Lire un roman de Bernard Minier mettant en scène son personnage fétiche Martin Servaz, c’est comme retrouver un membre de la famille. Dans le dernier opus, « Sœurs » on l’a laissé en piteux état et on a envie de prendre de ses nouvelles.

Martin Servaz se remet donc doucement des derniers évènements, l’opération de son fils s’est bien passé mais il est sur le coup d’une mise à pied suite à sa dernière enquête, il a été rétrogradé et ne doit plus rentrer en contact avec ses collègues. Un coup de fil va perturber ce semblant d’équilibre. Marianne, son ancienne compagne, disparue depuis 8 ans, l’appelle à l’aide du fin fond des Pyrénées.

Voilà notre héros qui se précipite dans la vallée où le téléphone de Marianne a borné. Il n’a aucune idée de ce qui l’attend. Deux meurtres particulièrement atroces viennent justement d’y être commis. De manière informelle, il va épauler son ancienne collègue Irène Ziegler qui est sur l’enquête.

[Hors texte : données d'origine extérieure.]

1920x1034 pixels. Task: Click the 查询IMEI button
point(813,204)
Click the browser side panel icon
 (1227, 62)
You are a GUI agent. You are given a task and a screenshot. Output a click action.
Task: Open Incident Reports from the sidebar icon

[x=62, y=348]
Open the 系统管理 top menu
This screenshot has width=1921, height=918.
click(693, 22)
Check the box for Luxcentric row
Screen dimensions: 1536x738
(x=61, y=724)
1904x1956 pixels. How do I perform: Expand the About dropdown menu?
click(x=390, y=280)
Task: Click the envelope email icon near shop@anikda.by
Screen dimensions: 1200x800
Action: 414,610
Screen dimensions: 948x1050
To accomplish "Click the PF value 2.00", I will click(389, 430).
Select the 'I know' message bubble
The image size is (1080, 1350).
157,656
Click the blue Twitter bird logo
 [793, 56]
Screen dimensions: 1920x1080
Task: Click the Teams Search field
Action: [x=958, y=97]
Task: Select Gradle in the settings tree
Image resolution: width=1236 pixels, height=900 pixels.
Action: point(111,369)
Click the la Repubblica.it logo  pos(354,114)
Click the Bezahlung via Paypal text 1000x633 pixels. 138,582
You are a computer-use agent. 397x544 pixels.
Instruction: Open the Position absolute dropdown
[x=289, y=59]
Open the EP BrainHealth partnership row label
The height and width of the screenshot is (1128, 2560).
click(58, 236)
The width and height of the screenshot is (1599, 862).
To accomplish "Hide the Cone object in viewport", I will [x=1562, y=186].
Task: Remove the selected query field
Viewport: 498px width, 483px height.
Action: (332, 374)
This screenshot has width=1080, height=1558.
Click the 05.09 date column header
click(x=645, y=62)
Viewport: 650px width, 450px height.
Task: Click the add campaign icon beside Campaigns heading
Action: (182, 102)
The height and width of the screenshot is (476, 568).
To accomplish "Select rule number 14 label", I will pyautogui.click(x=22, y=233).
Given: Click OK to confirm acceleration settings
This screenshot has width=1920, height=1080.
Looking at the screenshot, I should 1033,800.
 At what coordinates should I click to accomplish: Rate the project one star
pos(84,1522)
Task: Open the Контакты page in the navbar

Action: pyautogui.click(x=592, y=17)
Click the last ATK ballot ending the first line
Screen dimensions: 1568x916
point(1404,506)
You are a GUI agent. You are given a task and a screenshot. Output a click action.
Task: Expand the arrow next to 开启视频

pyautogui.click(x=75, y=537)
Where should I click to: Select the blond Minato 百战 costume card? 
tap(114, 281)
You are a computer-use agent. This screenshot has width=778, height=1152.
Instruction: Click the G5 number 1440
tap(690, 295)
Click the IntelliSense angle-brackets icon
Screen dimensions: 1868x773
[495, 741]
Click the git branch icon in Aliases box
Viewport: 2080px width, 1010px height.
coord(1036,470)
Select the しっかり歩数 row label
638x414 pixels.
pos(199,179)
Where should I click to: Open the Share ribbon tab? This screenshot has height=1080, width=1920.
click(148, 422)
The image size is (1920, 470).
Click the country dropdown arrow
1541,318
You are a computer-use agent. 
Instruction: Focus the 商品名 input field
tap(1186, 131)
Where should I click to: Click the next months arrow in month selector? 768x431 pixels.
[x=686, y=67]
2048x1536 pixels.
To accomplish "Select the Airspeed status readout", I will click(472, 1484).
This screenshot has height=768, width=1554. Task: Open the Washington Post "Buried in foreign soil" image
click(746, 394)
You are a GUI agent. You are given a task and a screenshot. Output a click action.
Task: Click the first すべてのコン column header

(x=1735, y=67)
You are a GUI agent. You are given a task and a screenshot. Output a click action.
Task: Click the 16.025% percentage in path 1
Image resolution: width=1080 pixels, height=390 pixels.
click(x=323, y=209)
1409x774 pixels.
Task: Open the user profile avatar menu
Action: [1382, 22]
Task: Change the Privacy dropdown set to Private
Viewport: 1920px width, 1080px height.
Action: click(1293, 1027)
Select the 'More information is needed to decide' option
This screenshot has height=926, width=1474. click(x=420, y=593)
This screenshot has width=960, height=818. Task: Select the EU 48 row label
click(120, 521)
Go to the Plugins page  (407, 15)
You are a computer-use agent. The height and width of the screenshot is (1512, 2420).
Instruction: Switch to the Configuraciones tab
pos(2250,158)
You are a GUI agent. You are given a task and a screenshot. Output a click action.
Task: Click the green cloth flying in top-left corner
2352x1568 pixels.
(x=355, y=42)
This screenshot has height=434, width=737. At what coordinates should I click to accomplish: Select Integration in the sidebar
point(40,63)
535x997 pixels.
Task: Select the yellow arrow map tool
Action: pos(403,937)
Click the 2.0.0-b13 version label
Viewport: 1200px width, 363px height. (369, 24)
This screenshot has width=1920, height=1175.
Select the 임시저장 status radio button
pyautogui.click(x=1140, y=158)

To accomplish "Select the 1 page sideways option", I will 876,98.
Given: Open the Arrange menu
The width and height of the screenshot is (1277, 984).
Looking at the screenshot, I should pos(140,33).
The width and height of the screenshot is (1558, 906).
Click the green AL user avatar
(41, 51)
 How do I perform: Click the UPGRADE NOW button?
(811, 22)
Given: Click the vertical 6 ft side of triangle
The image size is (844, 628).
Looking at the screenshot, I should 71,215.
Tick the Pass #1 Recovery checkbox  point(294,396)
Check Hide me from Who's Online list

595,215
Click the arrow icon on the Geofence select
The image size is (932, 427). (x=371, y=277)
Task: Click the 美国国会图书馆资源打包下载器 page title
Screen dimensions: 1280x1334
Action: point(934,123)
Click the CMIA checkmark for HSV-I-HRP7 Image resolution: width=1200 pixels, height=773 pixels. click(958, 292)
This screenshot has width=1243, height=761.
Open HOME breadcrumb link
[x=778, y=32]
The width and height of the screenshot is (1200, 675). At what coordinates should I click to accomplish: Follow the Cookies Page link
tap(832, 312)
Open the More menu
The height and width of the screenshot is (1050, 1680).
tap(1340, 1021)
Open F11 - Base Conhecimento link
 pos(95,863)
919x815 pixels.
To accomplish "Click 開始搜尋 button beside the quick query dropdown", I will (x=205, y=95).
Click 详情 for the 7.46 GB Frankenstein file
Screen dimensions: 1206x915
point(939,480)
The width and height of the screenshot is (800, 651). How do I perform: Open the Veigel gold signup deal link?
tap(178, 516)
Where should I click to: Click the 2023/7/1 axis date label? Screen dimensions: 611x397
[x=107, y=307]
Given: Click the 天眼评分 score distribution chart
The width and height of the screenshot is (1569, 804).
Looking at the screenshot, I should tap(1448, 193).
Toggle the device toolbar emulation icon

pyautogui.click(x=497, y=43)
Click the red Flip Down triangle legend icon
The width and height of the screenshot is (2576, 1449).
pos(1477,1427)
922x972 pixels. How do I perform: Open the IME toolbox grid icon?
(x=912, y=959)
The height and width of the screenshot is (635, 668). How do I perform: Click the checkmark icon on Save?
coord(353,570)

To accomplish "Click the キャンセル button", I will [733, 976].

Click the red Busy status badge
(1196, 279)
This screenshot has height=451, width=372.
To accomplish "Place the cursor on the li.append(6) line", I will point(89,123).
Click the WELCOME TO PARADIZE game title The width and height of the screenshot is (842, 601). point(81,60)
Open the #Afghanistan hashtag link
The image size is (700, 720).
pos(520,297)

J’ai dévoré ce nouveau thriller de Bernard Minier. Plus de cinq cents pages qui se lisent facilement car l’auteur a le don de nous mener là où il a envie. Difficile pour le lecteur de ne pas vouloir connaître la suite. Il y a de la tension, du suspense, des personnages ambigus et un environnement, la montagne, qui est lui-même un personnage à part entière. « La vallée » est un huis clos gigantesque où le mal sévit, lieu de mises en scène macabres.

En le refermant il nous tarde juste de savoir quelle sera la prochaine épreuve de Martin Servaz!

XO Éditions

« Le jour des cendres » de Jean-Christophe Grangé

Au sein d’une communauté anabaptiste appelée « Les Émissaires », un meurtre a été commis. Le chef de ce groupe isolé au cœur de l’Alsace est mort enseveli sous les voutes de la chapelle en rénovation. Si l’accident est dans un premier temps évoqué, essentiellement par les adeptes de la communauté, Niémans est appelé pour éclaircir les choses.

Sa coéquipière Ivana est déjà là sous couverture. Elle a été engagée pour faire les vendanges, le seul moment de l’année où des étrangers sont autorisés à entrer sur les terres des Émissaires.

Dans cette communauté religieuse où la non-violence et l’innocence sont élevées comme des étendards, qui a bien pu commettre l’irréparable? Les membres de cette secte sont-ils tous si inoffensifs ?

Jean-Christophe Grangé continue sur sa lancée de « noveliser » un épisode de la série « Les Rivières Pourpres » diffusée sur France Télévisions. Personnellement je n’ai pas regardé la série donc pour moi, c’était de l’inédit! On retrouve donc avec plaisir le commandant Niémans, toujours aussi bourru et limite misogyne, et sa collègue Ivana, à fleur de peau.

Grangé nous immerge dans un monde clos, celui d’une communauté religieuse aux principes ancestraux. L’ambiance y est assez pesante, les gens mutiques. La région alsacienne et l’époque des vendanges rajoutent de la densité à cette atmosphère déjà lourde.

Jean-Christophe Grangé délaisse les scènes d’hyper violence auxquelles il nous a habitué pour nous offrir un thriller qui joue plus sur le suspense et une tension latente.